Asset Management Market Study (AMMS)
Final report, June 2017
The final report of the AMMS is extensive, and will have been pored over in some detail by those in the sector. It emphasises the importance of the asset management industry in managing some £6.9 trillion in assets. The FCA's own summary of its findings indicates:
- weak price competition in a number of areas, which has a material impact on investors through the charges they pay for asset management services;
- no clear relationship between charges and the performance of retail active funds;
- sustained, high profits in the asset management industry over a number of years;
- lack of clarity as to fund objectives and inappropriate measure of performance;
- heavy reliance by some investors on the advice of consultants, and concerns as to the way in which the investment consultant market operates; and
- retail investors do not appear to benefit from economies of scale when pooling their investments.
Some of the specific remedies proposed are summarised below, but in addition, the AMMS final report refers to continued support for consistent disclosure of costs and charges. The FCA also indicated that it would chair a working group to consider how to make objectives clearer and more useful to investors. It further announced its intention to recommend that HM Treasury consult on bringing investment consultants within the regulatory perimeter.
Consultation on implementing asset management market study remedies and changes to Handbook
Consultation Paper 17/18, June 2017
The FCA's consultation builds on the findings of the AMMS, and contains proposals on three specific areas: governance; moving investors into better value share classes (and the circumstances in which the Authorised Fund Manager (AFM) could undertake a mandatory conversion); and risk-free box profits (where the AFM makes a risk-free profit on holding fund units sold in a "manager's box" before selling them at a higher price within the same valuation point). The FCA also launched a discussion as to whether it should consider introducing an end to the payment of trail commission, and whether remedies outlined in the Consultation Paper should be applied to other retail investment products.
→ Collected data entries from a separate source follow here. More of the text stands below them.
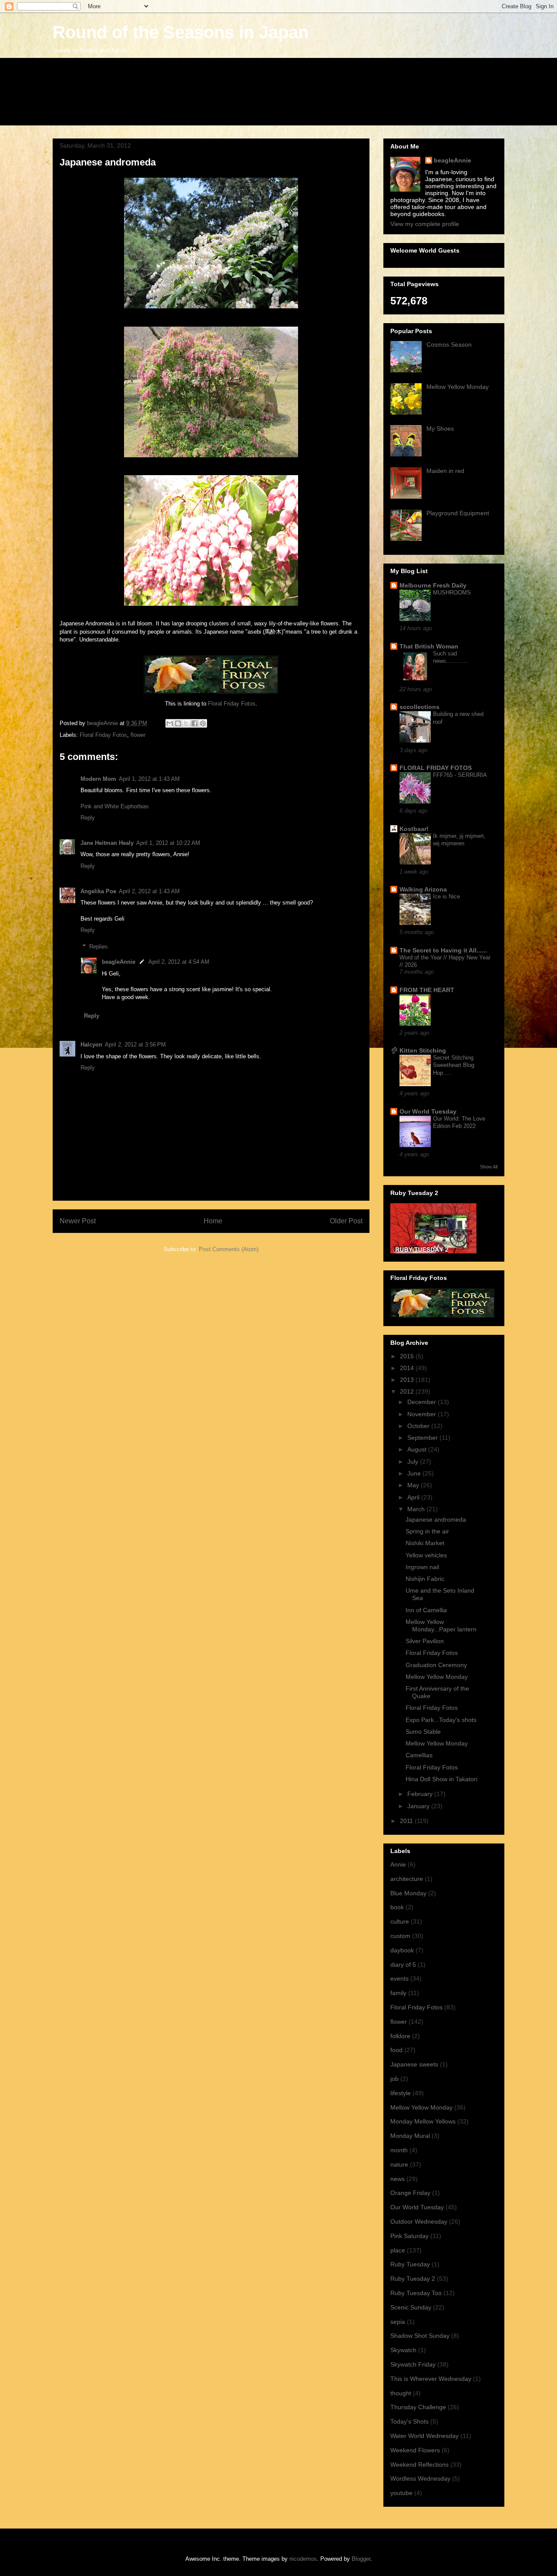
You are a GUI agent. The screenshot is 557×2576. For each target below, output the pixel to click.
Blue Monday (408, 1893)
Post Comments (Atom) (228, 1249)
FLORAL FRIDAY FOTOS (435, 767)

The most interesting of these proposals is arguably governance, in relation to which the FCA focused on the boards of AFMs. The FCA proposed that the boards of AFMs should be required to assess (and document) annually whether value for money had been provided to fund investors. The FCA set out various points that the value for money assessment would need to include. Further, the FCA proposed that AFMs should be required to appoint a minimum number of independent directors. The Consultation Paper also indicated that the FCA would consult, as part of the Senior Managers and Certification Regimes (SMCR), on the introduction of a prescribed responsibility on the chair of the AFM board to act in the best interests of investors, but such prescribed responsibility does not appear in the list of those the FCA proposes as part of the extended SMCR (as to which see above).
The FCA's actions in relation to asset management since the publication of the AMMS final report, including first use of its competition enforcement powers
In September, the FCA announced a final decision to make a market investigation reference on investment consultancy and fiduciary management services to the Competition and Markets Authority, and to reject proposed Undertakings in Lieu.
The FCA went on to publish the Investment Platforms Markets Study Terms of Reference (MS17/1.1).
Finally, at the end of November, the FCA announced that it had provided a statement of objections to four asset management firms, alleging breaches of competition law as a result of sharing information relating to the prices they intended to pay for shares in forthcoming IPOs. As the FCA put it, the bilateral sharing of information allowed firms to know the other’s plans during the IPO or placing process "when they should have been competing for shares". It does not seem to be alleged that the firms actually agreed to bid at specific prices. Given the fact that buy side market practice in this area has been varied, and in light of the economic dynamics of the current IPO market, it will be interesting to observe how the case proceeds.
This marks the FCA's first use of its competition enforcement powers. The statement of objections procedure is drawn from the Competition and Markets Authority's enforcement procedure, and the statement of objections itself is broadly equivalent to a combined warning notice and investigation report under the FSMA procedure.